--- Dataset entries ---

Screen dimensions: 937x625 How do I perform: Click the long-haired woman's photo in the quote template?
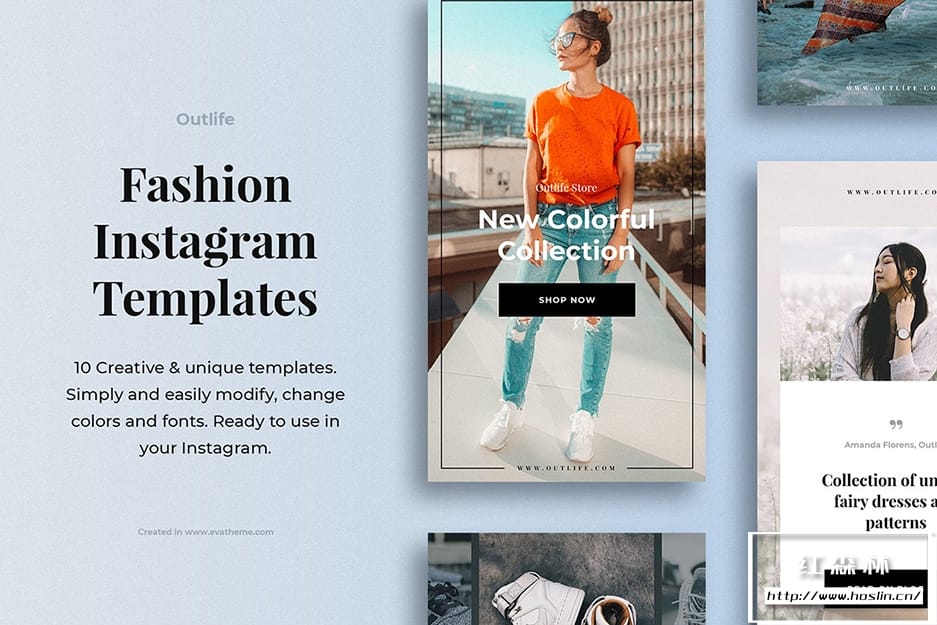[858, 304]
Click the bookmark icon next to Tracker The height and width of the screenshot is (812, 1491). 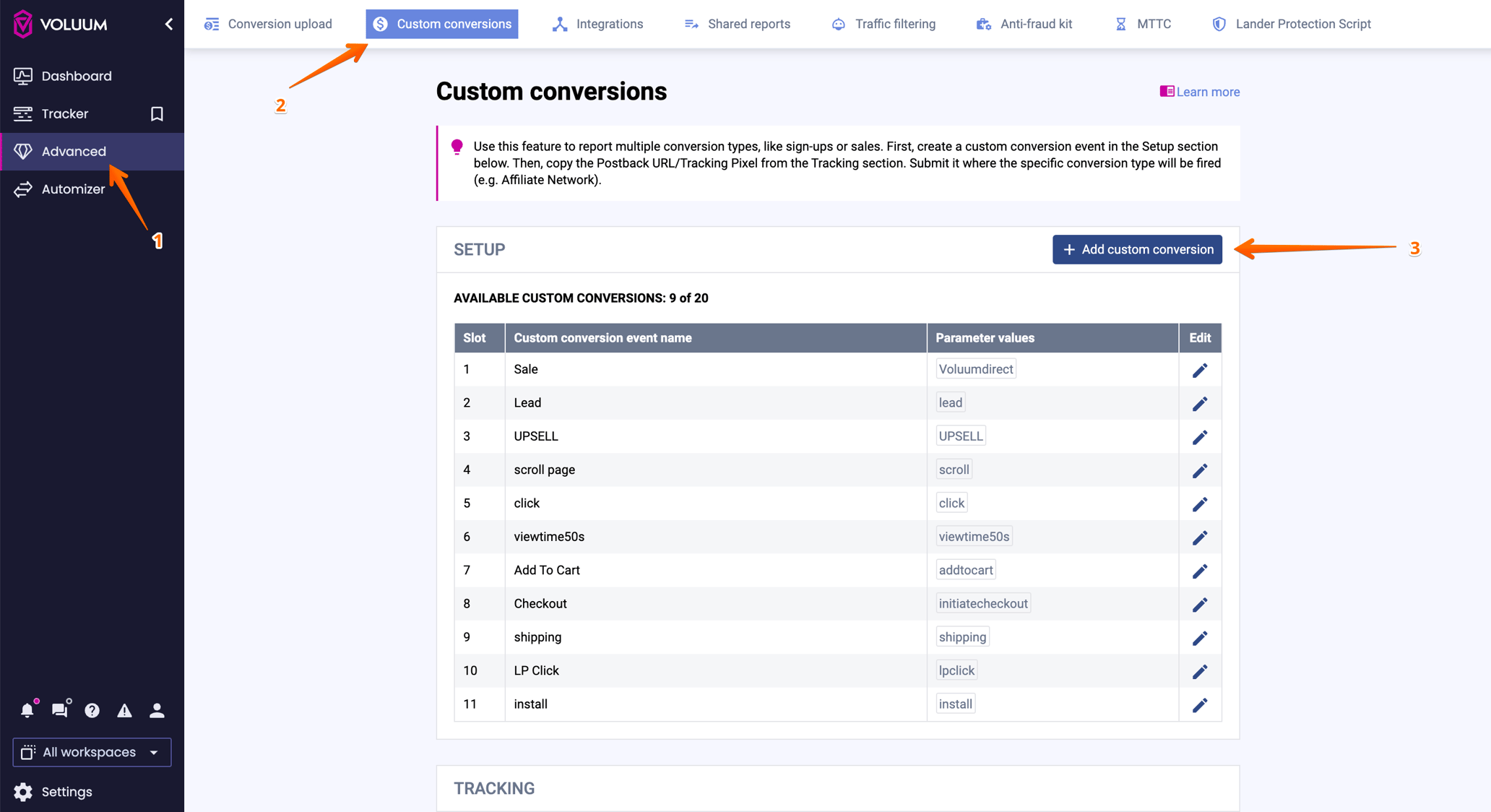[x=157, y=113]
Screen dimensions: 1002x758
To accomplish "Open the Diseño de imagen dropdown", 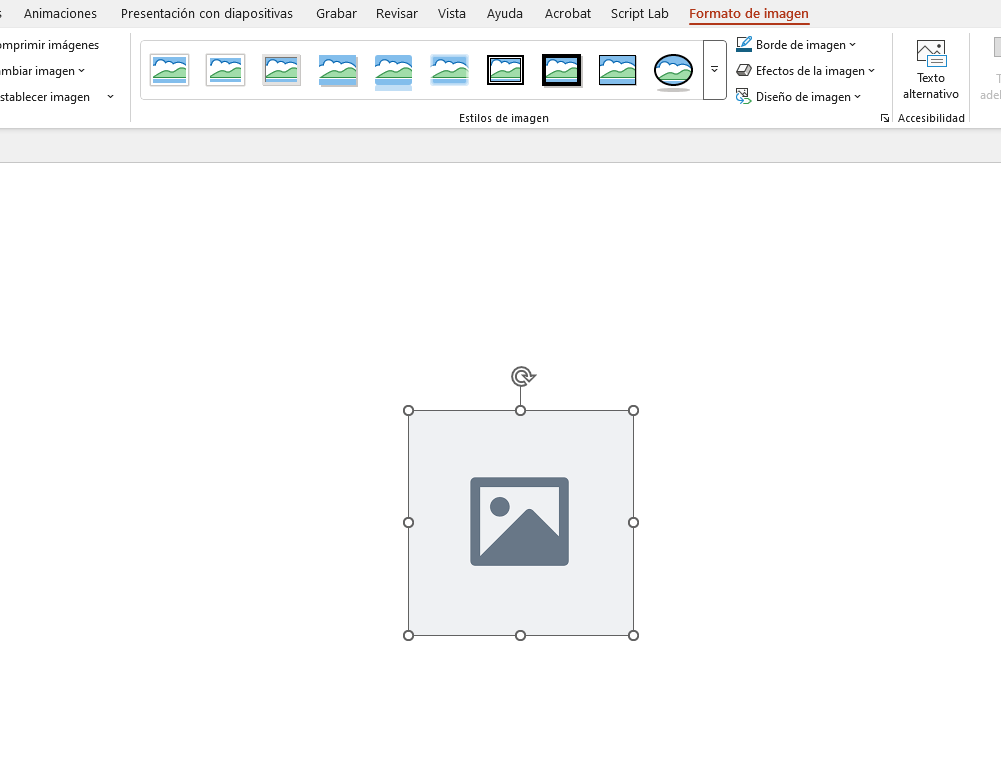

---

Copy the records verbatim, beginning at the line containing "Screen dimensions: 1002x758" and continuing through the final line of the records. Omit the pictures from your copy.

Screen dimensions: 1002x758
To accomplish "Open the Diseño de imagen dropdown", 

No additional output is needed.